After headlining a 3-night Wrestle Kingdom to begin the year, Okada was once again the IWGP Heavyweight Champion and — with a promotional presentation evoking the legacy of New Japan founder Antonio Inoki — maybe another plane of wrestling star entirely. Any step or aura that appeared lost appeared entirely replaced by a new robe, haircut, and maybe just better general posture. He could have spent a lot of time then and now thinking what they’d say about him when he was gone, but for now he’d have to settle for showing them the truth.
New Japan’s first tour of 2022 was the New Year Golden Series, a first for them since 1989. Back then the company was moving towards a new era and away from the formula they were relying on, with the emergence of the Three Musketeers and Jushin Liger about to revitalize the entire company. I watched seven matches from the tour and seven matches from the last two nights in Sapporo.
1. Kazuchika Okada, Hiroshi Tanahashi & Yuji Nagata vs. Tetsuya Naito, Shingo Takagi & SANADA (1/20/22)
2. Kazuchika Okada, Hiroshi Tanahashi & Yuji Nagata vs. Tetsuya Naito, Shingo Takagi & SANADA (2/11/22)

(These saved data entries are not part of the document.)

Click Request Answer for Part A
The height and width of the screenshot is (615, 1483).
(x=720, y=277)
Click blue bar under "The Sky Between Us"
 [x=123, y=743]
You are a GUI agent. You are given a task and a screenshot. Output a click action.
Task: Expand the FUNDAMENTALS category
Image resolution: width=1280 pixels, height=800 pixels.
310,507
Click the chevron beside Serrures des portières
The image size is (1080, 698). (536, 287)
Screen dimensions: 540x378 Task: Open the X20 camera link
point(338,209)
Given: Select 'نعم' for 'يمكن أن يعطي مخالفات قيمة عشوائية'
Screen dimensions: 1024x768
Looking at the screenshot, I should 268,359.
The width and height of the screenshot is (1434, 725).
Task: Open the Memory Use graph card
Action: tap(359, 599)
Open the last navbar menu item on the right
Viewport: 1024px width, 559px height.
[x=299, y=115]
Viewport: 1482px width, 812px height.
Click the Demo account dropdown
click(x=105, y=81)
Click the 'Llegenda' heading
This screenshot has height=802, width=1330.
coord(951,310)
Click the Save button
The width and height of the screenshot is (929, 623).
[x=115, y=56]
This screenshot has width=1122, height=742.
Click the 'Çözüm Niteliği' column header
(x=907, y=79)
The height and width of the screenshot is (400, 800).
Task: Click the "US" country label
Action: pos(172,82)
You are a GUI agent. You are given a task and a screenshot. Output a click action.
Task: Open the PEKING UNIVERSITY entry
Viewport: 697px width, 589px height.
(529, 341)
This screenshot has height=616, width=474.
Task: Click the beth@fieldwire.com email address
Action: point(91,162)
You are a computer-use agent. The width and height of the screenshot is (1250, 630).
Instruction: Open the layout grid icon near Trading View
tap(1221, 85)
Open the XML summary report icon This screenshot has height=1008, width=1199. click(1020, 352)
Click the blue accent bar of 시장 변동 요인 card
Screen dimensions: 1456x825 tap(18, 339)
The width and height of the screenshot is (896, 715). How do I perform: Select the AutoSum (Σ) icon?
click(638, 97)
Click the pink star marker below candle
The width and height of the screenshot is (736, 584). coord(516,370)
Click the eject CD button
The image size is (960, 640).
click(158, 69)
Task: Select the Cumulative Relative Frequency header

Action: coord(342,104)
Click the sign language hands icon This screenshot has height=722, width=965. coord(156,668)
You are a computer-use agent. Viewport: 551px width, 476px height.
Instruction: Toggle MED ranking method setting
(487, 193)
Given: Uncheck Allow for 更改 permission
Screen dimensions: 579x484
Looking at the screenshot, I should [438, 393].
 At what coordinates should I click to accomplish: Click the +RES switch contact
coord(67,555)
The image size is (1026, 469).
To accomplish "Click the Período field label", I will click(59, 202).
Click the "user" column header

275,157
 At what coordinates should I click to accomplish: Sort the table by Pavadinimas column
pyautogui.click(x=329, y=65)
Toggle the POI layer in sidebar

The Kings of Chemistry are back! Both of these matches were The Usual, but in a good way: Tanahashi and SANADA grappling, Okada and Naito reminding, and Shingo and Nagata just kicking each other’s ass. After a few more shows (and a few cancelled ones), they ran it back except on the undercard and in a bigger arena than Korakuen Hall. I liked the Korakuen match a little more, but what we had here was a pair of ***‘s.
3. YOH vs. SHO (2/11/22)
The fourth YOH/SHO match was their longest and with the clapping crowds that usually means worst, but here it really meant that. It also followed a 15-minute Gedo vs. Tiger Mask IV match, and I’ve got respect for those two but someone has to draw a line. YOH hit a particularly nice dropkick and tope con hilo, but otherwise as they relied on SHO doing arm work and lazy interference spots the runtime just endured. **1/2
4. IWGP Jr. Heavyweight Title: El Desperado [c] vs. Master Wato (2/11/22)
After a push out the gates that can best be described as “rough,” somewhere in the last 6 to 12 months the blue-haired Master Wato got to a place where you can kind of take him seriously as a wrestler. And that’s all El Desperado needed. His confident body language knocking down Wato’s general scrappiness made this a fun champion vs. underdog match, and some of the 2-counts later could reasonably be described as good near falls. There was a ceiling because of the crowd and Wato just not being all there, but this is a rock solid notch in Despy’s championship belt. Cool finish too. ***1/2
5. Lumberjack Death Match – NEVER Openweight Title: EVIL [c] Tomohiro Ishii (2/13/22)
Great selling by Ishii, and despite the stipulation minimal bullshit from EVIL… God bless this Lumberjack Death Match, which stood out in current stodgy New Japan but also as just a good old-fashioned wrestling slugfest. EVIL throws a few nasty lariats and Ishii’s eventual headbutt comeback is — like a lot of the match — timed so unbelievably well. ****
6. Kazuchika Okada & Hiroshi Tanahashi vs. Tetsuya Naito & SANADA (2/13/22)
This was a preview of what would go on to be two excellent matches, and what it lacked in character and reaction it made up for with 33-minutes (!) of main event pro wrestling and Naito/SANADA seeming especially “on.” ***1/2
7. 4-Way Match – IWGP Jr. Heavyweight Tag Team Title: Robbie Eagles & Tiger Mask IV [c] vs. Ryusuke Taguchi & Master Wato vs. El Desperado & Yoshinobu Kanemaru vs. Taiji Ishimori & El Phantasmo (2/19/22)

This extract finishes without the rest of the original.